== The task ==
Rewrite all of the data below, replacing "Select" with "Choose" and keeping everything else the same. Leave the pictures out of your answer.

(Stored items from a collection)

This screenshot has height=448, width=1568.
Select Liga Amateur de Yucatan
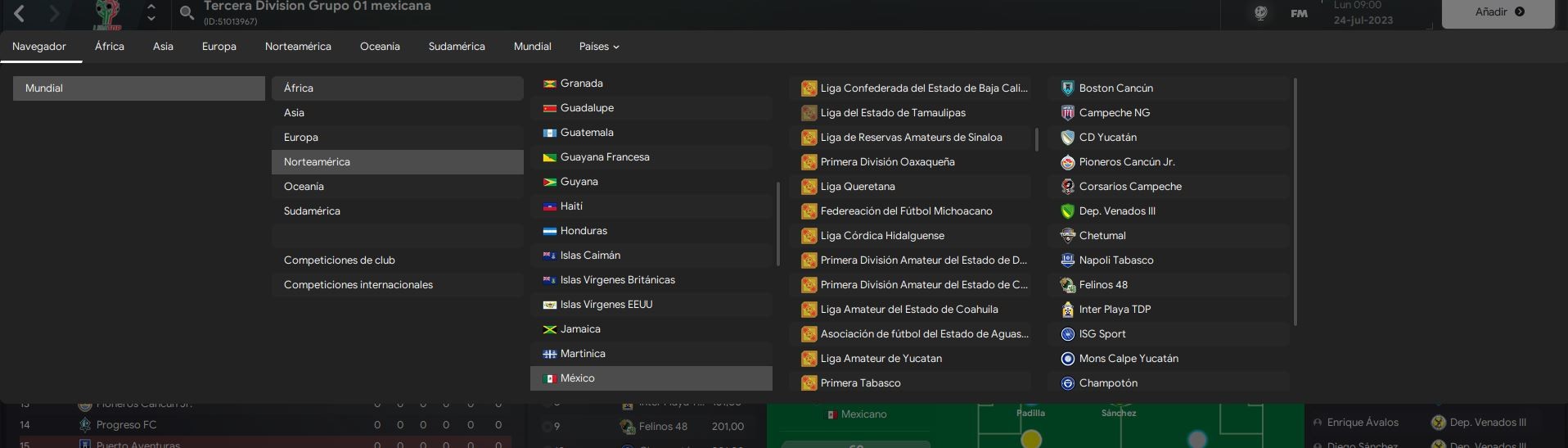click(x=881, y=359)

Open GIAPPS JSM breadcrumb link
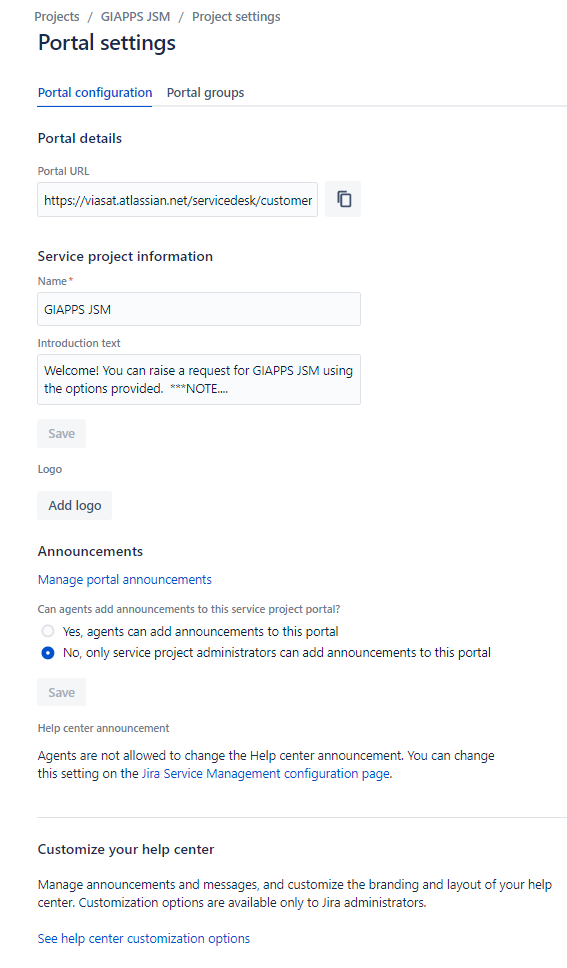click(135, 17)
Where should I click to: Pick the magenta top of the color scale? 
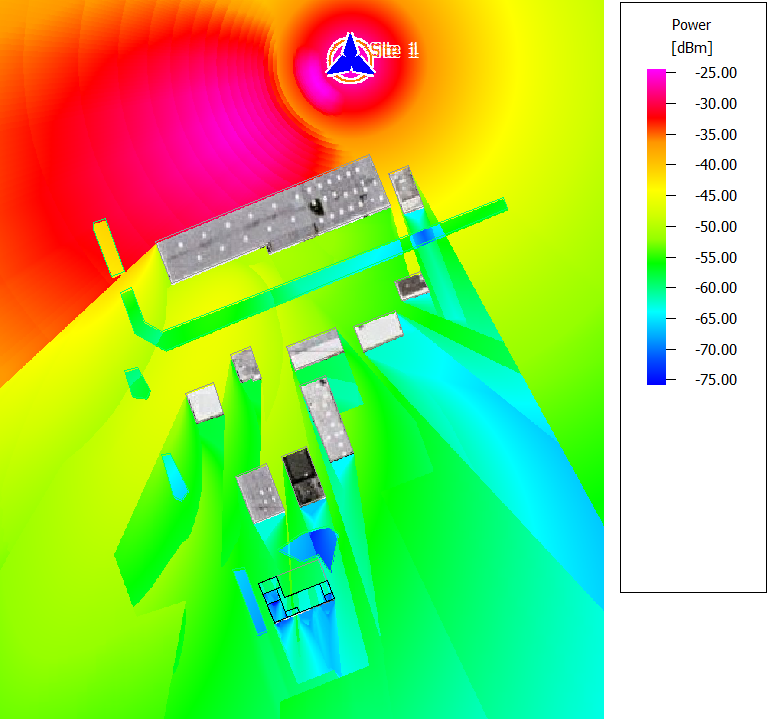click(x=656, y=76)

== Correct output ==
This screenshot has height=448, width=1568.
Choose Liga Amateur de Yucatan
click(x=881, y=359)

Open GIAPPS JSM breadcrumb link
click(135, 17)
Where should I click to: Pick the magenta top of the color scale? 
click(x=656, y=76)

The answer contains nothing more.